WASHINGTON: Cyber Pearl Harbor. Sends chills down your spine, doesn’t it? With the enormous national theft undertaken by China from American companies and universities over the last five years it does seem a worrying prospect. And the idea of a cyber Pearl Harbor has become an ingrained tenet of much of the public debate about cyber warfare and hacking, especially in light of persistent and massive cyber espionage by China.
The verdict obviously is still out on this one, but one experienced observer of Russia and China thinks it just isn’t likely.
“I don’t think there is going to be a Pearl Harbor,” said David Smith, retired ambassador and director of the respected Potomac Institute’s Cyber Center. The Chinese, he said today at a Potomac event focused on Chinese cyberwarfare, “do not want to face the Japanese without some kind of American intervention.”
While he certainly acknowledged that China launches many cyber attacks on US networks, Smith downplayed the threat from the People’s Republic. “You read these horror stories: they are going to bring down the stock exchange.
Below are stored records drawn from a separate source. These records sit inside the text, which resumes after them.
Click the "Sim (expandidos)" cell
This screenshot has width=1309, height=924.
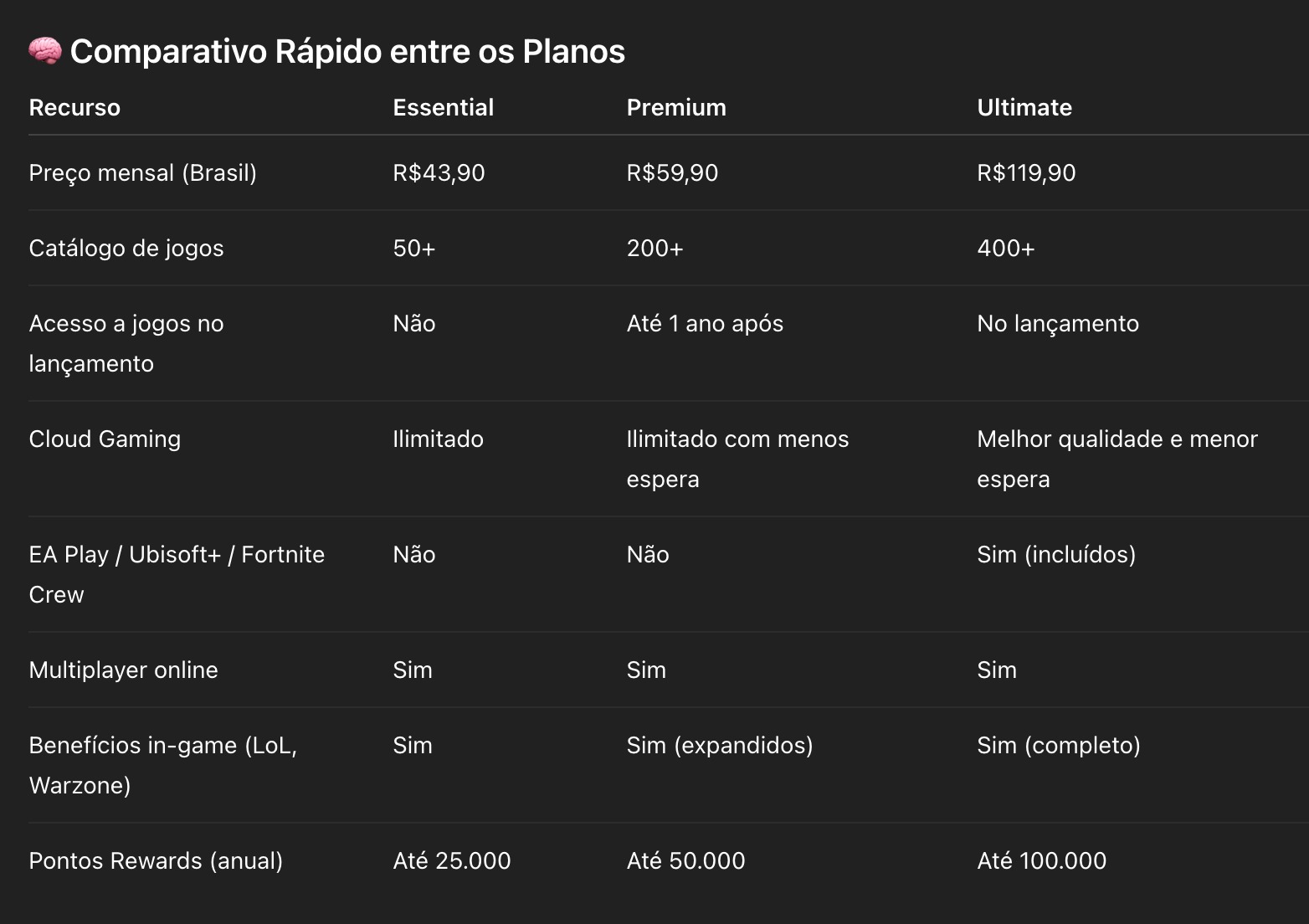pos(719,745)
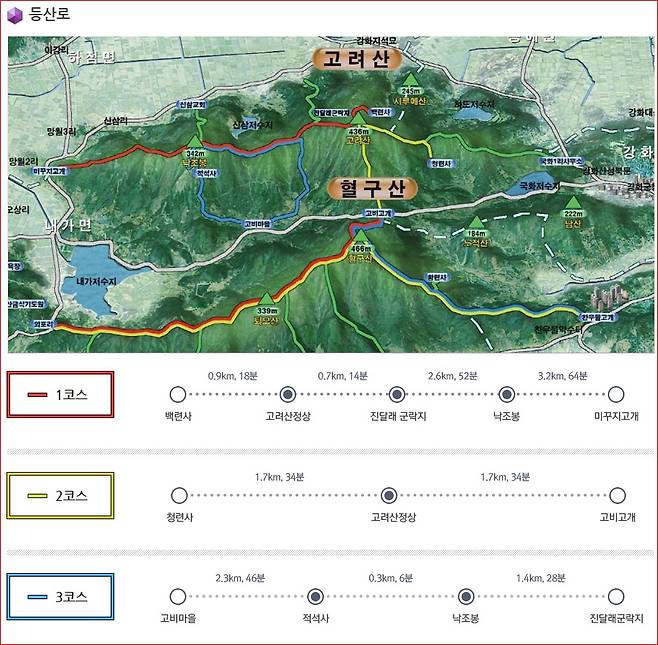
Task: Choose the yellow 2코스 legend box
Action: click(x=61, y=494)
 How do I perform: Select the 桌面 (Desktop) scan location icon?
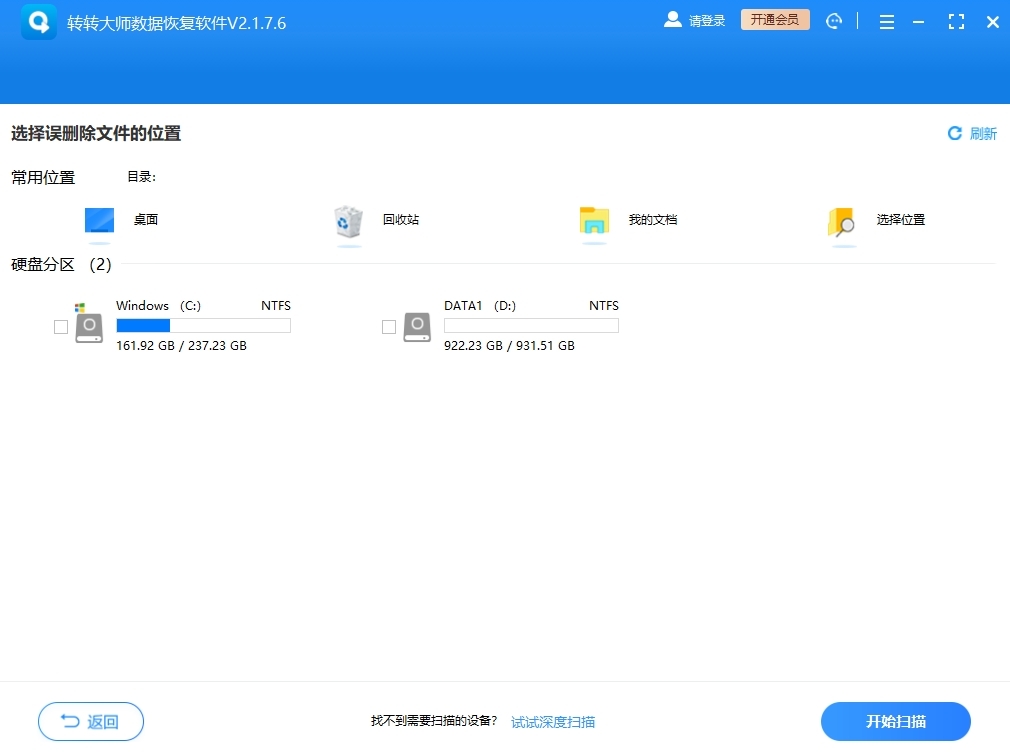[99, 222]
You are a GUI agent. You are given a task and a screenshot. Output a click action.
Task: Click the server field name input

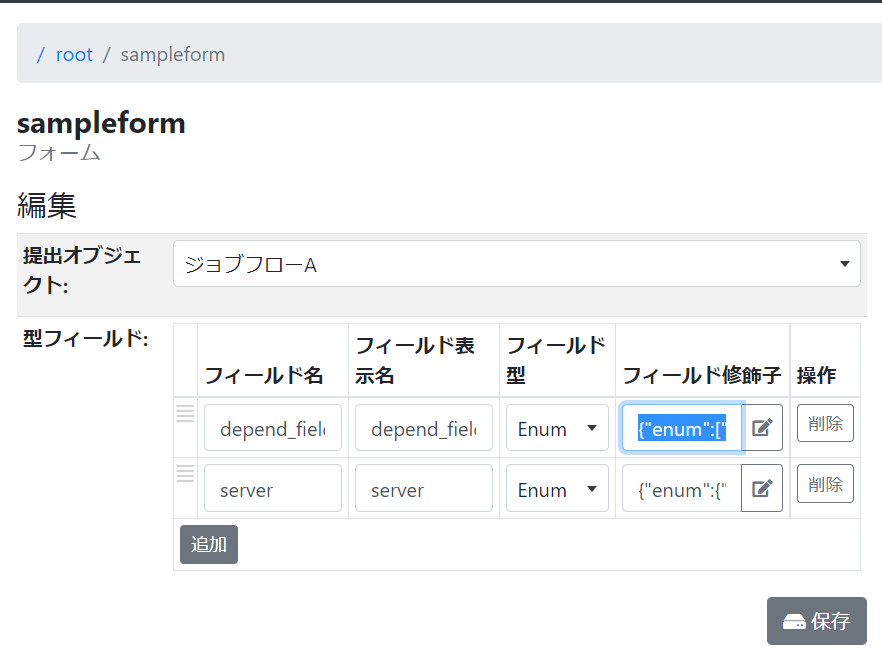[273, 489]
They aren’t going to do any such thing.”
While China may be more interested in stealing our intellectual property than destroying our economy directly, it still poses a considerable threat to U.S. interests, argued William Hagestad, author of the book, 21st Century Chinese Cyberwarfare. He noted that China has very carefully designed simple cyber attack tools “to allow any soldier to launch” a range of cyber attacks. He detailed a range of writing by Chinese military authors noting the centrality of information war in Chinese doctrinal writings. His conclusion: China is engaged in “cyber warfare that is serious and will become much worse.”
James Mulvenon, vice president of Defense Group Inc.’s intelligence division, similarly noted the Chinese emphasis on what some experts translate as “informationization,” the use of a wide array of methods by the military and the broader Chinese population to gather intelligence, strike at U.S. interests, prepare the battlefield, and generally make life rotten for U.S. entities that possess things the Chinese value or fear. Mulvenon noted that a member of the Politburo’s Standing Committee chairs the body that oversees informationization.
During a recent meeting about cyber between Chinese and U.S. authorities, Mulvenon said he complimented the Chinese attendees on complimented Chinese for “doing something thus far thought impossible. You have mobilized an all-of-government response to what you are doing.” However, he also said that State Department demarches, the tool of choice for American responses to Chinese cyber espionage and commercial theft, “have not exactly brought them quivering to their knees.”
What has the United States government done to ensure it is properly organized to combat this threat? Not enough, according to Mulvenon and Hagestad. “Every policy meeting I’ve gone to is still dominated by discussions about who’s in charge,” Mulvenon said. “I have not seen any demonstrable progress in three years.”
When I asked Hagestad whether he thought the U.S. military and the government are properly organized to handle the threat of cyber attacks, he said meaningful rules of cyber war engagement and clear lines of authority — Areas of Responsibility in military speak — do not exist.